A few times a day (when the osd is scrubbing) it gets log messages like:
2019-01-22 13:07:46.493942 I | osd11: 2019-01-22 13:07:46.493794 7ff91bb90700 -1 osd.11 pg_epoch: 6064 pg[3.2c( v 6064'291018055 (6043'291016552,6064'291018055] local-lis/les=6062/6063 n=8278 ec=45/45 lis/c 6062/6062 les/c/f 6063/6063/0 6062/6062/6062)  r=0 lpr=6062 lua=6064'291018054 crt=6064'291018055 lcod 6064'291018054 mlcod 6064'291018053 active+clean+scrubbing+deep] _scan_snaps no head for 3:37fc2cc6:::rbd_data.1c085e238e1f29.000000000000185f:4 (have MIN)
When those messages are appearing, the according osd stalls and gets marked unhealthy by the other osds. Also services with volumes/images on volatile are getting stalled as well.
We found a few docs how to fix this with a filesystem as ceph backend but none with bluestore. Also as we are running Ceph via Rook its not trivial (and I don't know how), to turn of an osd to use the ceph toolbox.
What we are doing right now, is getting the object ids from the logs and trying to delete them via rados cli.
So two things:
1. What is actually the best way to fix this?
2. Is there a way to make the OSDs more resilent so it is able to scrub, identify those errors but keep available.
I found many references saying that this error "actually never happens" but I guess this is not true in any cases.
#1 Updated by Alwin Mark 3 months ago
Ok Good News!
I found the Problem. After reading the awesome Blog Entry of https://www.sebastien-han.fr/blog/2012/07/16/rbd-objects/ I made a script scraping through the osd scrubbing errors and compare them to the block_name_prefix. I found out that all broken objects belong to two images and both images are assigned to one Proxmox VM, which had issues after the fiber exchange and an upgrade. We did there a rbd rollback after we snapshotted the broken image to recover to it in worst case. Now we found out, that this snapshot is broken. (One indicator was that there were no watchers on the object, which is hopefully only the case when there are also no watcher on the image/snapshot).
So deleting the snapshot makes the scrubbing process run correctly again without getting stuck.
Nevertheless this must not happen ever again and is hopefully avoidable, so I'd like to keep this Ticket open to fix not the root cause of this problem but increase the fault tolerance and debug output.
So what would helped me whould be:
1. OSD don't get stuck during scrubbing. If that wouldn't happen, I would have a much better feeling porting more and more services onto ceph. In best cases, when the OSD recognize that there are broken objects, he should try to isolate them/ignore them, whatever is needed to not affect the whole cluster.
2. So what should happen in my opinion is that those PGs having broken objects should be marked and shown in the status view as broken.

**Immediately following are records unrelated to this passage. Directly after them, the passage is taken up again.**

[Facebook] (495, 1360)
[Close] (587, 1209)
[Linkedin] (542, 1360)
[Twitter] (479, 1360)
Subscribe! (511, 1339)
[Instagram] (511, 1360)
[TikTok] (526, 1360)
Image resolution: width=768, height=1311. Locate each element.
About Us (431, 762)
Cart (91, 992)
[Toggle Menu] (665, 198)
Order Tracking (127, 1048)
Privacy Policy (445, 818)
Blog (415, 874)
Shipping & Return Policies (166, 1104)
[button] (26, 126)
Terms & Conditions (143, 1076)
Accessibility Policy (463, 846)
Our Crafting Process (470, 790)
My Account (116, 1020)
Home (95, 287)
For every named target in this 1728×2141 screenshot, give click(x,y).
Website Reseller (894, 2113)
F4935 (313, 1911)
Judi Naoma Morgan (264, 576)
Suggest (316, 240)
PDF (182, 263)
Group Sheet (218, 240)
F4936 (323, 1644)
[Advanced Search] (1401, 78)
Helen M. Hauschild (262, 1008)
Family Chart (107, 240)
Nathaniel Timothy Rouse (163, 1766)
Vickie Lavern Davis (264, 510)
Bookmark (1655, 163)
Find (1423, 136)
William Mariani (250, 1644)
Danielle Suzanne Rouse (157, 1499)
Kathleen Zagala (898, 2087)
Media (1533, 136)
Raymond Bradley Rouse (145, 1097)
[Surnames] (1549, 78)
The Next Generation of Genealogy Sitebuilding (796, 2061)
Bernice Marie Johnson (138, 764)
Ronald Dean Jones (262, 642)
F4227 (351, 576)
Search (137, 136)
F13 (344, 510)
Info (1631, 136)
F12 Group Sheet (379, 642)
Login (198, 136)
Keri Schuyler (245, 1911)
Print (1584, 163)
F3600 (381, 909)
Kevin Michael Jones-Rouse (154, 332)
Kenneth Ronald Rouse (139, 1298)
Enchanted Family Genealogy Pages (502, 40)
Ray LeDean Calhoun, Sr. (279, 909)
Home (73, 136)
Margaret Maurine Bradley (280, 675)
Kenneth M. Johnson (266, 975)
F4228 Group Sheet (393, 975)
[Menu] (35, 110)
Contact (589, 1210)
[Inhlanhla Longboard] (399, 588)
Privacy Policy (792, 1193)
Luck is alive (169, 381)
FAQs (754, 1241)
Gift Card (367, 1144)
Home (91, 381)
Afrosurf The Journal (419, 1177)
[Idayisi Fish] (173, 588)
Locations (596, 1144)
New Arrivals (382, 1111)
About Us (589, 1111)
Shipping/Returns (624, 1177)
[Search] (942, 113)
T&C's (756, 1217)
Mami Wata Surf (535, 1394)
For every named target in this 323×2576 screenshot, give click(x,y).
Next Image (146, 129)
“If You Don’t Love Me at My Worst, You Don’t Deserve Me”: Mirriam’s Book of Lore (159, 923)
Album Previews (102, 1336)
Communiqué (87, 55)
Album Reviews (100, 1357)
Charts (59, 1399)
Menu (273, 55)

3. Also it would be useful to show the according image to those objects, as I didn't had to understand the whole architecture and cli commands to find that bad snapshot. Also it would help people to fix the problem in worst circumstances by deleting that image. Its still better then loosing a whole cluster (or in our case two cluster (Data + App) and lots of our VMs during an outage.